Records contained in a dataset
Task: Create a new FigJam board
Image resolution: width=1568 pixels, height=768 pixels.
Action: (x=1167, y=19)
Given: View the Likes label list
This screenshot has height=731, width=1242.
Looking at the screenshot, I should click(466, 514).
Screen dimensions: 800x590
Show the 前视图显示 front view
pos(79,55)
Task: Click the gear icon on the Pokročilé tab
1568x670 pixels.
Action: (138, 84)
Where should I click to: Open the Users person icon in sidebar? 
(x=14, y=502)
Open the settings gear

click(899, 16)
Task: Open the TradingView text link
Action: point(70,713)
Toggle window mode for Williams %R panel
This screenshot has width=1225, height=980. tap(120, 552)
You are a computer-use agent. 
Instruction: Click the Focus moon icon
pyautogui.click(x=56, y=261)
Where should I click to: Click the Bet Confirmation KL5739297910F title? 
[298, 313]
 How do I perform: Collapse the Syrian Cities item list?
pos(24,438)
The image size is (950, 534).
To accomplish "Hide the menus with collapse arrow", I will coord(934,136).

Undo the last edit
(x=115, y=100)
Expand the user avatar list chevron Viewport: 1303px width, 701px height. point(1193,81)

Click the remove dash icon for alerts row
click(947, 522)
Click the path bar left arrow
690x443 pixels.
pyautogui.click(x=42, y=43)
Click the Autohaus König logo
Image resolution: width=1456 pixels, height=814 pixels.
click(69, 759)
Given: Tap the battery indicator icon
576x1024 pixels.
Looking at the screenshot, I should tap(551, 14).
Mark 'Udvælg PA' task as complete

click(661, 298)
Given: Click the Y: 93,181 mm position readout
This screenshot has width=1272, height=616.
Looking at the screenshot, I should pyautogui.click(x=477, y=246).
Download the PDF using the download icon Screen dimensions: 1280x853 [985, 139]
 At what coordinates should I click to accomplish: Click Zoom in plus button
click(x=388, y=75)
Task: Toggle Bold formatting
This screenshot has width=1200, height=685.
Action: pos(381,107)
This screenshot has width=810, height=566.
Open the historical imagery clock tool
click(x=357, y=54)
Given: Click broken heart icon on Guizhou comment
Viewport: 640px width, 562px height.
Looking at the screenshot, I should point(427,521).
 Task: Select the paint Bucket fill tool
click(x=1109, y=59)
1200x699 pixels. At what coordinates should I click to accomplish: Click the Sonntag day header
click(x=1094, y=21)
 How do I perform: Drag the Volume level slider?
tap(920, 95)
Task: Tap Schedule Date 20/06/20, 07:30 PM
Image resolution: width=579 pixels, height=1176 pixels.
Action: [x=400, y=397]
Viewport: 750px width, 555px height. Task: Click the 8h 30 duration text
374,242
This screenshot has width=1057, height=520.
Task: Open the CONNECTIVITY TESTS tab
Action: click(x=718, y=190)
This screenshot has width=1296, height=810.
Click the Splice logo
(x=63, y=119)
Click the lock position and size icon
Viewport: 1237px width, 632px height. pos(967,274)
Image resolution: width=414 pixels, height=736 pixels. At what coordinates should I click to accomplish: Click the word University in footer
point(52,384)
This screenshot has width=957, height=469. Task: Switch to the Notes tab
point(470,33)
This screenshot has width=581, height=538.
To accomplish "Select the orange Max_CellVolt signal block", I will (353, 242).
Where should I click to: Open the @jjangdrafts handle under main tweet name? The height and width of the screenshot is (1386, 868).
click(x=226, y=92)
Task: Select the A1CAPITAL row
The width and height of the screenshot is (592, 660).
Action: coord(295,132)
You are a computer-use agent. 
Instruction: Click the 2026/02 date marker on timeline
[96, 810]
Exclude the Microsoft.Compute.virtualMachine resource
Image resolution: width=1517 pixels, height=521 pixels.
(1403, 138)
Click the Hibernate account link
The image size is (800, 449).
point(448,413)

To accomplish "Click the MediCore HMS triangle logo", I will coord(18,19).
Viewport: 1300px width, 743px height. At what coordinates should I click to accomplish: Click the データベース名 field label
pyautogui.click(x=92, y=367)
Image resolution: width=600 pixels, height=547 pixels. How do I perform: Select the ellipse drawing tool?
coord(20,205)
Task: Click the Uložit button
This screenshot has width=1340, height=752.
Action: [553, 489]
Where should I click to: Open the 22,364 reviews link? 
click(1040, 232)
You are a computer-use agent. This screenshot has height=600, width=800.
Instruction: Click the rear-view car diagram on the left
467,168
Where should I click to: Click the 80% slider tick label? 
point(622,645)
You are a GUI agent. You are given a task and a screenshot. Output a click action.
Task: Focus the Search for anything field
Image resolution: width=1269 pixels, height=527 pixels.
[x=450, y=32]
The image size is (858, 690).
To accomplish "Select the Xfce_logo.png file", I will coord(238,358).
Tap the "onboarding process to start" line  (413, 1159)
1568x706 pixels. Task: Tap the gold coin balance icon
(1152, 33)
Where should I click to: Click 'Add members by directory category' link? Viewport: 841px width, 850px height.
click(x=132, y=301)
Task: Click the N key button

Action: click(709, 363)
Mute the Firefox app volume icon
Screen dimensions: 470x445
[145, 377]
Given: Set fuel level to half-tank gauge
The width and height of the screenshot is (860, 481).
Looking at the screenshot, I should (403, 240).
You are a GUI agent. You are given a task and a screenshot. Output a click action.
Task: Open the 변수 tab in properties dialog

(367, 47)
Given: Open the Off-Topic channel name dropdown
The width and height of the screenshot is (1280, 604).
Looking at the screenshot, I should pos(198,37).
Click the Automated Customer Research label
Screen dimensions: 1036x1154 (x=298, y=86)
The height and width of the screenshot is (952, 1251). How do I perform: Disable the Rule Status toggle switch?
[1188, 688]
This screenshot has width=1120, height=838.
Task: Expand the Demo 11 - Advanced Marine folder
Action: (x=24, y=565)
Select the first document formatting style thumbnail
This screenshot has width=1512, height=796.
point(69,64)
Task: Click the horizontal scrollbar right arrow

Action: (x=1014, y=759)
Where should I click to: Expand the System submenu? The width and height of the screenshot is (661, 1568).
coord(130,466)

## [PROBLEM DESCRIPTION]
Write out every record, exactly as written.

## [EXPECTED ANSWER]
Task: Create a new FigJam board
Image resolution: width=1568 pixels, height=768 pixels.
Action: (x=1167, y=19)
Given: View the Likes label list
This screenshot has height=731, width=1242.
Looking at the screenshot, I should click(466, 514).
Screen dimensions: 800x590
Show the 前视图显示 front view
pos(79,55)
Task: Click the gear icon on the Pokročilé tab
1568x670 pixels.
Action: (138, 84)
Where should I click to: Open the Users person icon in sidebar? 
(x=14, y=502)
Open the settings gear

click(899, 16)
Task: Open the TradingView text link
Action: point(70,713)
Toggle window mode for Williams %R panel
This screenshot has width=1225, height=980. tap(120, 552)
You are a computer-use agent. 
Instruction: Click the Focus moon icon
pyautogui.click(x=56, y=261)
Where should I click to: Click the Bet Confirmation KL5739297910F title? 
[298, 313]
 How do I perform: Collapse the Syrian Cities item list?
pos(24,438)
The image size is (950, 534).
To accomplish "Hide the menus with collapse arrow", I will coord(934,136).

Undo the last edit
(x=115, y=100)
Expand the user avatar list chevron Viewport: 1303px width, 701px height. point(1193,81)

Click the remove dash icon for alerts row
click(947, 522)
Click the path bar left arrow
690x443 pixels.
pyautogui.click(x=42, y=43)
Click the Autohaus König logo
Image resolution: width=1456 pixels, height=814 pixels.
click(69, 759)
Given: Tap the battery indicator icon
576x1024 pixels.
Looking at the screenshot, I should tap(551, 14).
Mark 'Udvælg PA' task as complete

click(661, 298)
Given: Click the Y: 93,181 mm position readout
This screenshot has width=1272, height=616.
Looking at the screenshot, I should pyautogui.click(x=477, y=246).
Download the PDF using the download icon Screen dimensions: 1280x853 [985, 139]
 At what coordinates should I click to accomplish: Click Zoom in plus button
click(x=388, y=75)
Task: Toggle Bold formatting
This screenshot has width=1200, height=685.
Action: pos(381,107)
This screenshot has width=810, height=566.
Open the historical imagery clock tool
click(x=357, y=54)
Given: Click broken heart icon on Guizhou comment
Viewport: 640px width, 562px height.
Looking at the screenshot, I should point(427,521).
 Task: Select the paint Bucket fill tool
click(x=1109, y=59)
1200x699 pixels. At what coordinates should I click to accomplish: Click the Sonntag day header
click(x=1094, y=21)
 How do I perform: Drag the Volume level slider?
tap(920, 95)
Task: Tap Schedule Date 20/06/20, 07:30 PM
Image resolution: width=579 pixels, height=1176 pixels.
Action: [x=400, y=397]
Viewport: 750px width, 555px height. Task: Click the 8h 30 duration text
374,242
This screenshot has width=1057, height=520.
Task: Open the CONNECTIVITY TESTS tab
Action: click(x=718, y=190)
This screenshot has width=1296, height=810.
Click the Splice logo
(x=63, y=119)
Click the lock position and size icon
Viewport: 1237px width, 632px height. pos(967,274)
Image resolution: width=414 pixels, height=736 pixels. At what coordinates should I click to accomplish: Click the word University in footer
point(52,384)
This screenshot has width=957, height=469. Task: Switch to the Notes tab
point(470,33)
This screenshot has width=581, height=538.
To accomplish "Select the orange Max_CellVolt signal block", I will (353, 242).
Where should I click to: Open the @jjangdrafts handle under main tweet name? The height and width of the screenshot is (1386, 868).
click(x=226, y=92)
Task: Select the A1CAPITAL row
The width and height of the screenshot is (592, 660).
Action: coord(295,132)
You are a computer-use agent. 
Instruction: Click the 2026/02 date marker on timeline
[96, 810]
Exclude the Microsoft.Compute.virtualMachine resource
Image resolution: width=1517 pixels, height=521 pixels.
(1403, 138)
Click the Hibernate account link
The image size is (800, 449).
point(448,413)

To accomplish "Click the MediCore HMS triangle logo", I will coord(18,19).
Viewport: 1300px width, 743px height. At what coordinates should I click to accomplish: Click the データベース名 field label
pyautogui.click(x=92, y=367)
Image resolution: width=600 pixels, height=547 pixels. How do I perform: Select the ellipse drawing tool?
coord(20,205)
Task: Click the Uložit button
This screenshot has width=1340, height=752.
Action: [553, 489]
Where should I click to: Open the 22,364 reviews link? 
click(1040, 232)
You are a computer-use agent. This screenshot has height=600, width=800.
Instruction: Click the rear-view car diagram on the left
467,168
Where should I click to: Click the 80% slider tick label? 
point(622,645)
You are a GUI agent. You are given a task and a screenshot. Output a click action.
Task: Focus the Search for anything field
Image resolution: width=1269 pixels, height=527 pixels.
[x=450, y=32]
The image size is (858, 690).
To accomplish "Select the Xfce_logo.png file", I will coord(238,358).
Tap the "onboarding process to start" line  (413, 1159)
1568x706 pixels. Task: Tap the gold coin balance icon
(1152, 33)
Where should I click to: Click 'Add members by directory category' link? Viewport: 841px width, 850px height.
click(x=132, y=301)
Task: Click the N key button

Action: click(709, 363)
Mute the Firefox app volume icon
Screen dimensions: 470x445
[145, 377]
Given: Set fuel level to half-tank gauge
The width and height of the screenshot is (860, 481).
Looking at the screenshot, I should (403, 240).
You are a GUI agent. You are given a task and a screenshot. Output a click action.
Task: Open the 변수 tab in properties dialog

(367, 47)
Given: Open the Off-Topic channel name dropdown
The width and height of the screenshot is (1280, 604).
Looking at the screenshot, I should pos(198,37).
Click the Automated Customer Research label
Screen dimensions: 1036x1154 (x=298, y=86)
The height and width of the screenshot is (952, 1251). How do I perform: Disable the Rule Status toggle switch?
[1188, 688]
This screenshot has width=1120, height=838.
Task: Expand the Demo 11 - Advanced Marine folder
Action: (x=24, y=565)
Select the first document formatting style thumbnail
This screenshot has width=1512, height=796.
point(69,64)
Task: Click the horizontal scrollbar right arrow

Action: (x=1014, y=759)
Where should I click to: Expand the System submenu? The width and height of the screenshot is (661, 1568).
coord(130,466)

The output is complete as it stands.